Guest Blogger: Alan Segal

I am pleased to announce that Dr. Alan Segal has accepted an invitation to be a guest blogger on The Busybody. Most readers will recognize the name, but for those who don't a bio is provided below. Alan will be blogging about a few things over the next couple of weeks or so: Paul's view of the resurrection, afterlife views in general, and the way the media battle between The DaVinci Code and The Passion of the Christ relates to internal Christian disputes. Please give Alan a warm welcome.

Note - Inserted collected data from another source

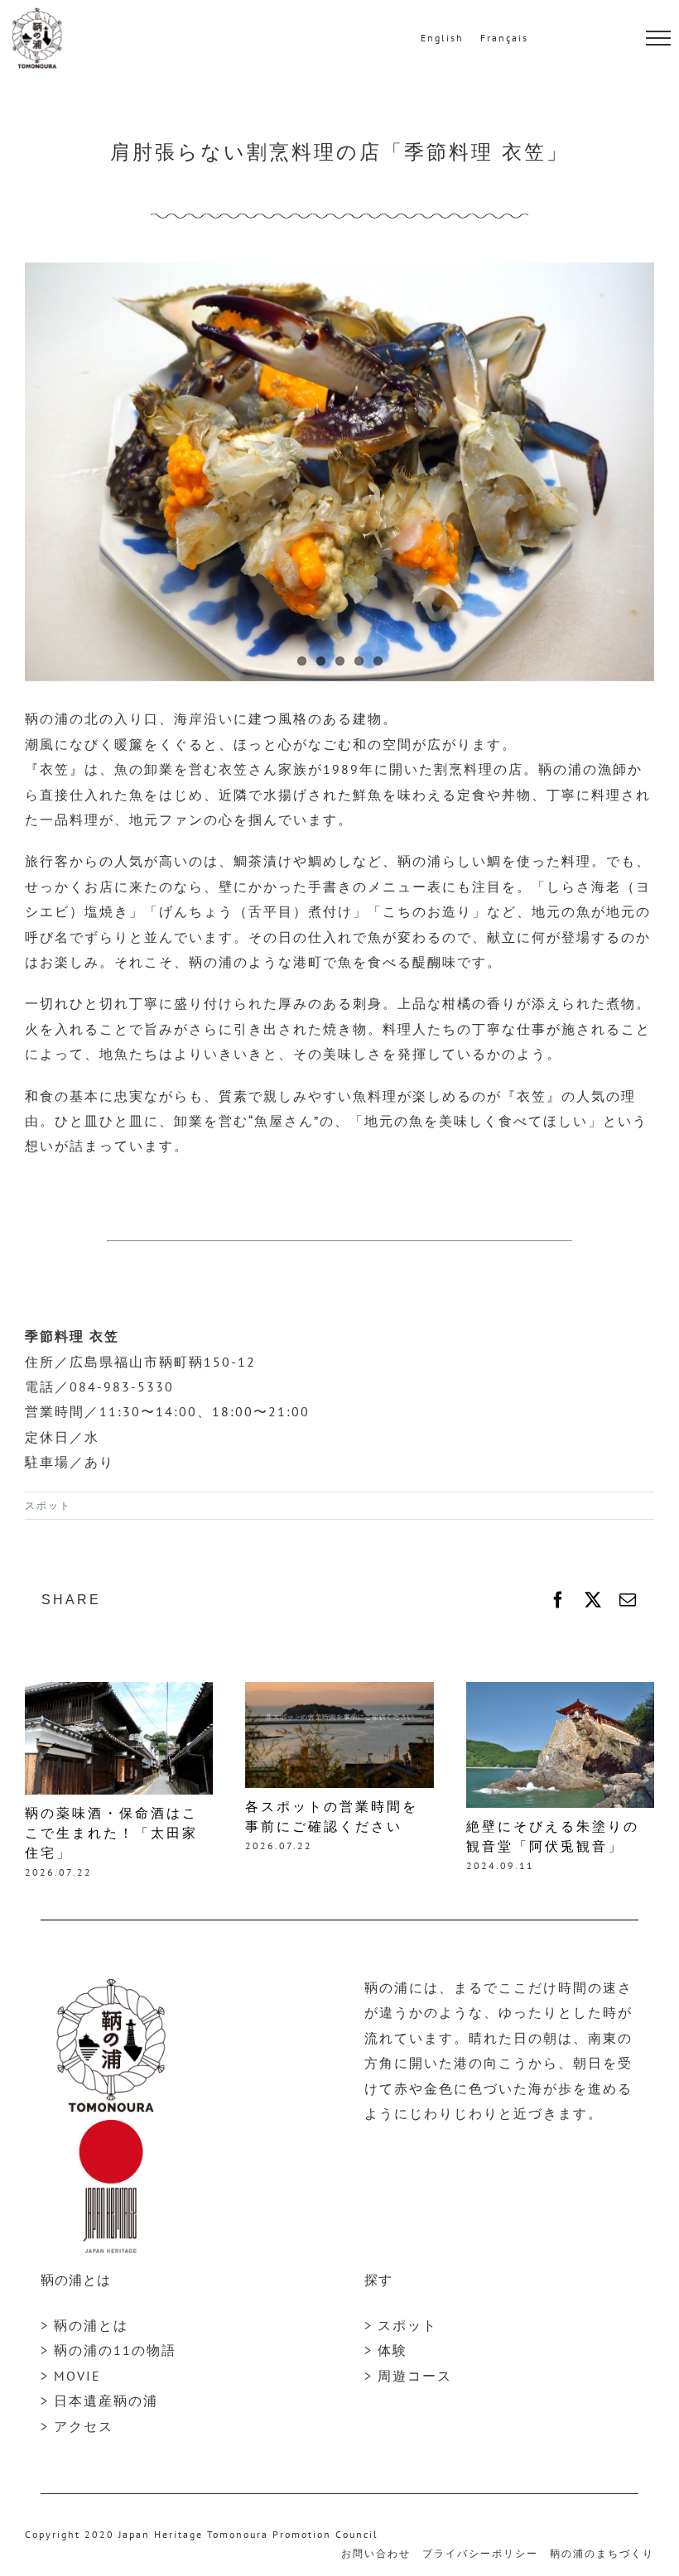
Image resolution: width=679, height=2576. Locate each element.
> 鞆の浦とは (84, 2325)
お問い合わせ (376, 2553)
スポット (48, 1505)
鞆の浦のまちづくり (602, 2553)
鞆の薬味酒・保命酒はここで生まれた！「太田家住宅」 (111, 1833)
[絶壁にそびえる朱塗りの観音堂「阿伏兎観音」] (560, 1690)
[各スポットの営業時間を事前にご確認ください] (339, 1690)
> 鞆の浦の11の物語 (108, 2350)
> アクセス (77, 2426)
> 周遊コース (408, 2375)
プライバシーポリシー (480, 2553)
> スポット (400, 2325)
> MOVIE (71, 2375)
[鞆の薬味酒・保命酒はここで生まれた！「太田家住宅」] (119, 1690)
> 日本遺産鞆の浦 (99, 2400)
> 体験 (385, 2350)
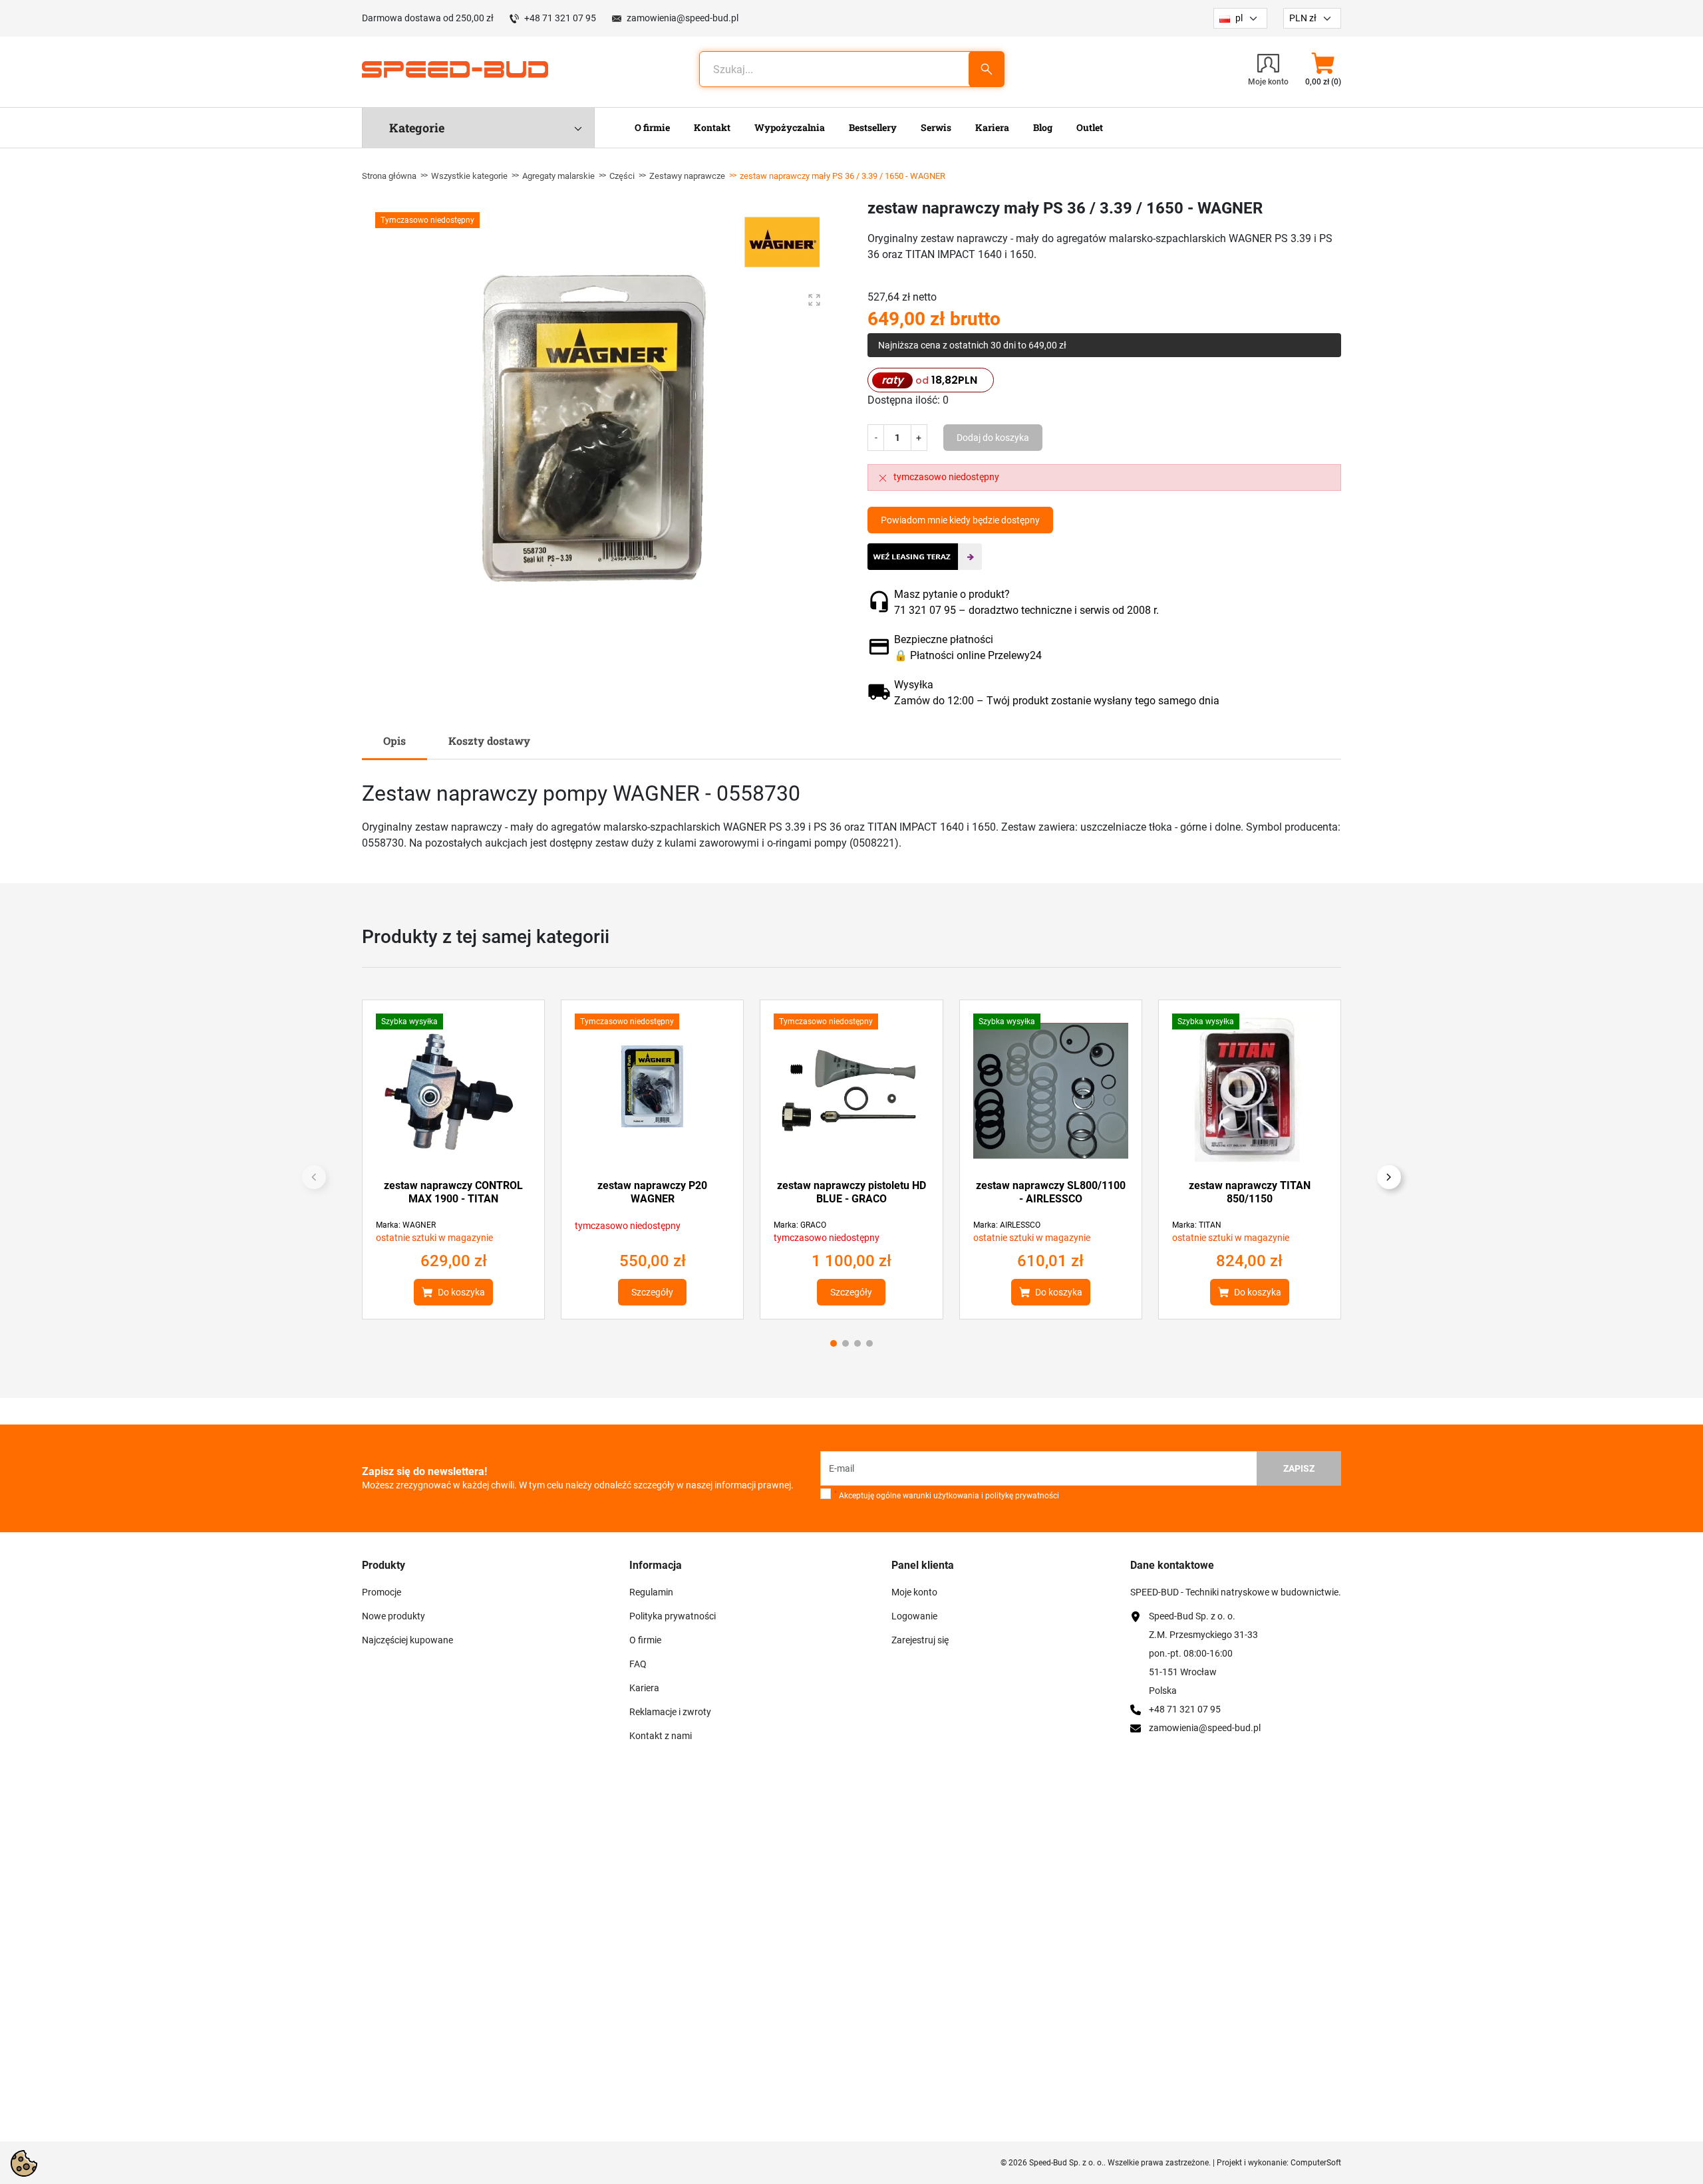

Alan F. Segal is professor of Religion and Ingeborg Rennert Professor of Jewish Studies at Barnard College, Columbia University in Manhattan. When appointed he was the youngest full professor in the humanities in the university. He was chair of the Department between 1981-1984 and occasionally thereafter.

He was born in Worcester Massachusetts, educated at Worcester Academy, Amherst College (B.A. 1967), Brandeis University (M. A. 1969), Hebrew Union College--Jewish Institute of Religion (B. H. L. 1971) and Yale University (M. A. 1971, M. Phil. 1973, Ph. D. 1975). His studies included English Literature, Psychology, Anthropology, Comparative Religion, Judaica, Christian Origins, and Rabbinics.

Before moving to Barnard College at Columbia University, Professor Segal was appointed to Princeton University for two three-year terms starting in 1974 and to the University of Toronto with tenure. He received tenure at the University of Toronto in 1977, less than three years after beginning his teaching career.

He was also invited to the Aspen Institute for Humanistic Studies in Aspen Colorado and to leadership training at Aspen's Wye Plantation in Maryland. While living in Israel in 1977-1978 on a Guggenheim Fellowship, he lectured at the Hebrew University of Jerusalem, Tel Aviv University, and Bar Ilan University. He has served as guide on trips to Egypt, Turkey, Jordan, and Israel and traveled extensively in Europe. He has held fellowships from the Woodrow Wilson Foundation, the American Council of Learned Societies, the National Endowment for the Humanities, The Annenberg Institute, the Mellon Foundation, and the J. S. Guggenheim Foundation.

In the summer of 1988 at the Jubilee celebration in Cambridge England, he became the first Jewish member of the Studiorum Novi Testamenti Societas to address the society. He was elected into membership of the American Society for the Study of Religion and the American Theological Association. He was also the first American not living in Canada to be elected president of the Canadian Society for Biblical Studies.

Professor Segal's publications include Jews and Arabs: A Teaching Guide (UAHC Press), Two Powers in Heaven (Brill), Deus Ex Machina: Computers in the Humanities (Penn University Bulletin Board), Rebecca's Children: Judaism and Christianity in the Roman World (Harvard University Press), The Other Judaisms of Late Antiquity (Scholars Press). Paul the Convert: The Apostasy and Apostolate of Saul of Tarsus was published by Yale University Press in Spring 1990 and was the Editor's Choice, the main selection of the History Book Club's summer list. It was also a selection of The Book of the Month Club.

Professor Segal’s latest book is entitled Life After Death: A History of the Afterlife in Western Religion (Doubleday, 2004). It is the Editor’s Choice, the featured Summer Selection of the History Book Club, as well as an alternate selection of the Book of the Month Club and the Behavioral Science Book Club. It was voted one of the four best books in religion in 2004 by the AP. He has also written many scholarly articles for journals in the United States, Canada, and Europe.

3 Comments:

Blogger Chris Tilling said...

Crikey, great stuff!

10/17/2006  
Anonymous Anonymous said...

Welcome indeed, Professor Segal. I look forward to your thoughts on these issues.

10/17/2006  
Blogger Steven Carr said...

And a warm wlecome to him.

I would be curious to known if he found any rabbinical or Pharasaical writings which use similar 'clothing' or 'tent' analogies to the ones Paul uses about the resurrection.

He has a much broader knowledge of such writins than I have, so perhaps I can pick his brain here?